> **Provided passage**

____

For years I have been fascinated by Tolstoy’s great novel War and Peace, a fascination prompted by the BBC’s grand, multi-episode version made back in the ‘70s when I was growing up (and featuring a young Anthony Hopkins — who even then stood out in my mind as a face to watch). It’s a huge book, and somewhat daunting to get into at first, but after a while it creeps up on you. I recall, about a third of the way in, encountering the death of a particular character — I burst into tears, unexpectedly. It made me watch more carefully what Tolstoy was doing, how he was winding the lives of these characters into my imagination and emotions, and where it was all leading.

Character creation and deft plotting aside, though, Tolstoy’s lasting legacy from this book was the philosophical view which he elucidates in it at length. Whole chapters in the book are really essays about military and social history and a way of looking at politics and human endeavour in their entirety. Towards the end, once the tale of the characters is done, once Napoleon’s invasion of Russia has been defeated by what you might call ‘a series of unfortunate events’ (unfortunate if you’re Napoleon that is), Tolstoy launches into a whole final section which is more to do with philosophical musing than with fiction. Though it’s at times a turgid read, it is largely that viewpoint which has drawn me back to the book again and again. I’ve read it four times now.

____

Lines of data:
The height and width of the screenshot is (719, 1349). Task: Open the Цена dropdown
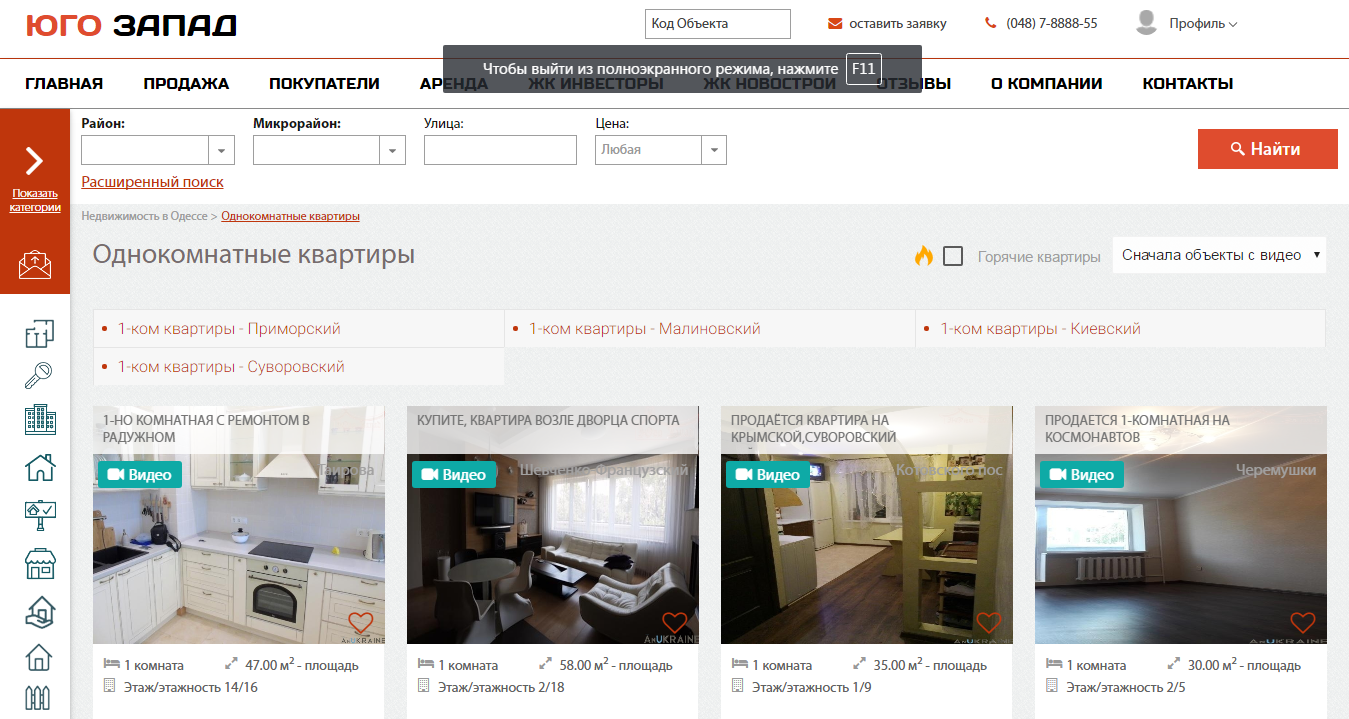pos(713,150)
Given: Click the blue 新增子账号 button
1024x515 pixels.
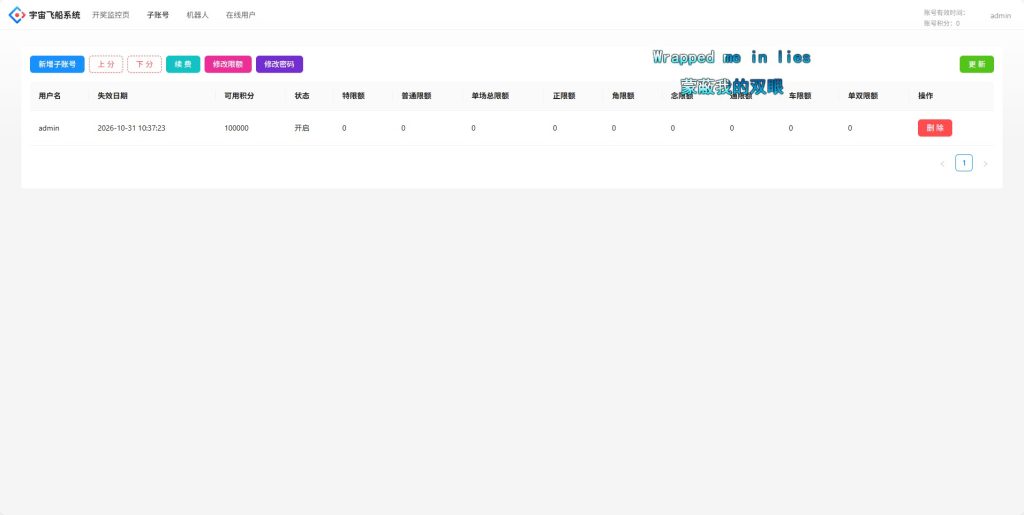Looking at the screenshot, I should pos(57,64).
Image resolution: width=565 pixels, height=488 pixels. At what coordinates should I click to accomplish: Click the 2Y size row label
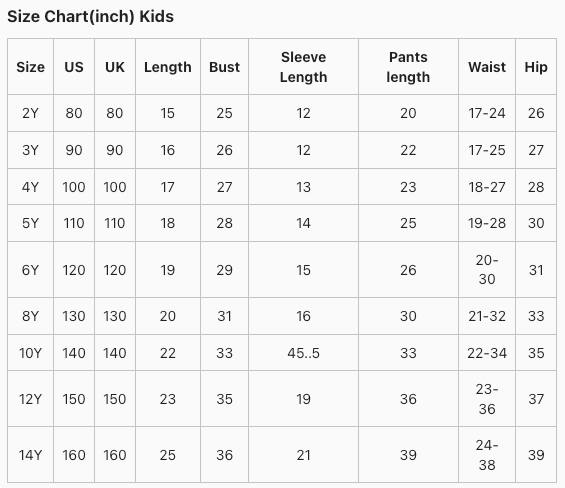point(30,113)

____

In the passage about War and Peace, starting with "Character creation and" and going on through "four times now.", write the section out again, substituting "laborious" for "turgid".

> **Complete response**
Character creation and deft plotting aside, though, Tolstoy’s lasting legacy from this book was the philosophical view which he elucidates in it at length. Whole chapters in the book are really essays about military and social history and a way of looking at politics and human endeavour in their entirety. Towards the end, once the tale of the characters is done, once Napoleon’s invasion of Russia has been defeated by what you might call ‘a series of unfortunate events’ (unfortunate if you’re Napoleon that is), Tolstoy launches into a whole final section which is more to do with philosophical musing than with fiction. Though it’s at times a laborious read, it is largely that viewpoint which has drawn me back to the book again and again. I’ve read it four times now.